On Tuesday, Microsoft has released an Xbox 360 software update that overwrites the first stage bootloader of the system. Although there have been numerous software updates for Microsoft’s gaming console in the past, this is the first one to overwrite the vital boot block. Any failure while updating this will break the Xbox 360 beyond repair. Statistics from other systems have shown that about one in a thousand bootloader updates goes wrong, and unless Microsoft has a novel solution to this problem, this puts tens of thousands of Xboxes at risk.
It seems that this update is being done to fix a vulnerability already known to the Free60 Project.

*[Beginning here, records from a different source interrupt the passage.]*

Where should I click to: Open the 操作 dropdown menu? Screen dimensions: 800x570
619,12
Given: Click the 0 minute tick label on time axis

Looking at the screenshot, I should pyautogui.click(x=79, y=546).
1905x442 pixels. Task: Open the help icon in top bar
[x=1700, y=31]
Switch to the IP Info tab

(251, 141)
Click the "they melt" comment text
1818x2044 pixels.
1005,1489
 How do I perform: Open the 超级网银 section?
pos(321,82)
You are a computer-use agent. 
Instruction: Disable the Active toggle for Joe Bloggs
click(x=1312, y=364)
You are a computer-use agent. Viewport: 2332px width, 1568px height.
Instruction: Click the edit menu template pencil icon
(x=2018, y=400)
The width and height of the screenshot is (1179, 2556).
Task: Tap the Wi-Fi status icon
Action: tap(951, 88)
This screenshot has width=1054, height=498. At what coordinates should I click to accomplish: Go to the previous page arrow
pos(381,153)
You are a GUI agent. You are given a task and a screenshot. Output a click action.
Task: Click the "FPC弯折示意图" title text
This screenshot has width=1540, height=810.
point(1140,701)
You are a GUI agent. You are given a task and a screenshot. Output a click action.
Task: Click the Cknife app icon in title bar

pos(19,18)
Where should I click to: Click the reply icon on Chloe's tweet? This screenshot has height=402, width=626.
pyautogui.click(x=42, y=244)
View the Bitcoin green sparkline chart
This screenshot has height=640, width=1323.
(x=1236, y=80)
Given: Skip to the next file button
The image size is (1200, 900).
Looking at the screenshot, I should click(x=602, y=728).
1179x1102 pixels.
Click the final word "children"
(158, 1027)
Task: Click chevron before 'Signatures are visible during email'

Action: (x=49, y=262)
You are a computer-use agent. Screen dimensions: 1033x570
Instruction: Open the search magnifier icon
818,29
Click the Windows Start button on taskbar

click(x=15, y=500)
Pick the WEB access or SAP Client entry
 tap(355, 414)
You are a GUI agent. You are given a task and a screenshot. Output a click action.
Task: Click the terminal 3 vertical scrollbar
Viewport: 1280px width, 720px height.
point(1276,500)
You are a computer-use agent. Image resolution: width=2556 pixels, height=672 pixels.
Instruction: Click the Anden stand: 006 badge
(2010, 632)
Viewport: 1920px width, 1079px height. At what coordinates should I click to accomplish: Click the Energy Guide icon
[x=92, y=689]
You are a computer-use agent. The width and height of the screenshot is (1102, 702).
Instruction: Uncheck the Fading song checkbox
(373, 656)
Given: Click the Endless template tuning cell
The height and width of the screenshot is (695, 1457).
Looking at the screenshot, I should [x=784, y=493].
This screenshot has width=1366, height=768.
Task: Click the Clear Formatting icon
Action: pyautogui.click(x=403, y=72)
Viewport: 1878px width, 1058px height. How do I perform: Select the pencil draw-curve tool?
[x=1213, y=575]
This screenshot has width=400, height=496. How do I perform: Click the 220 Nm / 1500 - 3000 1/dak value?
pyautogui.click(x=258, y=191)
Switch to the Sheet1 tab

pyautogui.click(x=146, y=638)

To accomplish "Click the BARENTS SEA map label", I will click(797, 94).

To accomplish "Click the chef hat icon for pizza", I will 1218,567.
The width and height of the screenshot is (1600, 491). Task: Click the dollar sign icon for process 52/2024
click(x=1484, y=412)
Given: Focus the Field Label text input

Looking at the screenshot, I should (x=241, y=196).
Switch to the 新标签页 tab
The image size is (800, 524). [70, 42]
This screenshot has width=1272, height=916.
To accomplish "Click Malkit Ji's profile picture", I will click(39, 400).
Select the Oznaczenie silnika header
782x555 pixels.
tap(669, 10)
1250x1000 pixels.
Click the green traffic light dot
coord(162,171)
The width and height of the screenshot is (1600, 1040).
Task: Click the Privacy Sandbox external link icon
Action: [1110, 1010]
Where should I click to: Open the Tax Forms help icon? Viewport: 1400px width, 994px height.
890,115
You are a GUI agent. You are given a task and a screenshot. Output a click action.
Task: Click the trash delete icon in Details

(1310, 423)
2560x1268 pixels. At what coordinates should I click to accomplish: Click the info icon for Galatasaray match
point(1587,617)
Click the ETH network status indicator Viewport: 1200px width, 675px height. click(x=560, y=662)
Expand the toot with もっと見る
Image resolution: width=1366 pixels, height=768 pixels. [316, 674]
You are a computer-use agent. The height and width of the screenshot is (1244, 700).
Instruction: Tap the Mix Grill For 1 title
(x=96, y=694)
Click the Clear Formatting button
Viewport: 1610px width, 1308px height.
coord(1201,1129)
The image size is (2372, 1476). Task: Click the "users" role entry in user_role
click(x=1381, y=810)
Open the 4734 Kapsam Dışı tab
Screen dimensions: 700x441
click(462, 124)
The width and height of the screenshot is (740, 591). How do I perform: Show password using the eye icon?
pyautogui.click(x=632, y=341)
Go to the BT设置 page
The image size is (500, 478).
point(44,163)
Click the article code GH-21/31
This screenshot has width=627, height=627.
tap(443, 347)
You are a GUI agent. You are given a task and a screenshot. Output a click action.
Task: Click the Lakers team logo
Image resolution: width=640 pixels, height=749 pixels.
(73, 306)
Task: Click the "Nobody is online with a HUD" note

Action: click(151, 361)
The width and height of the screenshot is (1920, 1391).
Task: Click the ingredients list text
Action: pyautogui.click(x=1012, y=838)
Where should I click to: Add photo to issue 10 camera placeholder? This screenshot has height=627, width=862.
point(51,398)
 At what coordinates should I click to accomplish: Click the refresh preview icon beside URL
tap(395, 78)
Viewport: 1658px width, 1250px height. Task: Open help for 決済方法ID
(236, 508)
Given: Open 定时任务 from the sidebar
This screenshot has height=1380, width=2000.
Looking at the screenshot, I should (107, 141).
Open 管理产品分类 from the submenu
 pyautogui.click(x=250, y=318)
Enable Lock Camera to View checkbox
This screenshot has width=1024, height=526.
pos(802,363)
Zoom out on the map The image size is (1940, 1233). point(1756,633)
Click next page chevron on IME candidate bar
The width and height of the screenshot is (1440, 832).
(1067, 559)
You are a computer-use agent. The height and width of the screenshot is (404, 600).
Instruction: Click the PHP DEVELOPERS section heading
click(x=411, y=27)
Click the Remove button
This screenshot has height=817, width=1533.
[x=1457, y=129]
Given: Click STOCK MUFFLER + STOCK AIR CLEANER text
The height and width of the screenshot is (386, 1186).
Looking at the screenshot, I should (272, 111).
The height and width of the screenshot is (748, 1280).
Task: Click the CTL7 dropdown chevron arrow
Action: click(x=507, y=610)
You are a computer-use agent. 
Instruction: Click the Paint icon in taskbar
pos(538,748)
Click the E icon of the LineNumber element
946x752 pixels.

This vulnerability has been successfully exploited to run arbitrary code, and a complete end user compatible hack has been in development for some time and is planned to be released on free60.org shortly. It will allow users to take back control of their Xboxes and run arbitrary code like homebrew applications or Linux right after turning on the console and without the need of a modchip, finally opening up the Xbox 360 to a level of hacking as the original Xbox.
Because of the dangerousness of the update and the homebrew lockout, the Free60 Project advises all Xbox 360 users to not update their systems to the latest software version. The Project website at http://free60.org/ will provide the latest information on this ongoing topic, including the final hack software.
Free60 (www.free60.org) is a project that aims to enable Xbox 360 users to run homebrew applications and operating systems like Linux on their consoles. The effort is headed by Felix Domke and Michael Steil, who have a background in dbox2, Xbox and GameCube hacking, and who have spoken at various conferences about their findings. Two years ago, Free60 released a hack that allowed arbitrary code execution using a game (“King Kong Hack”) as well as an adapted version of Linux, but this possibility has been disabled by Microsoft in subsequent updates of the Xbox 360 software.
Felix and Michael have repeatedly argued that game console manufacturers should open up their platforms to Linux and homebrew, similar to what Sony has done with the PlayStation 3.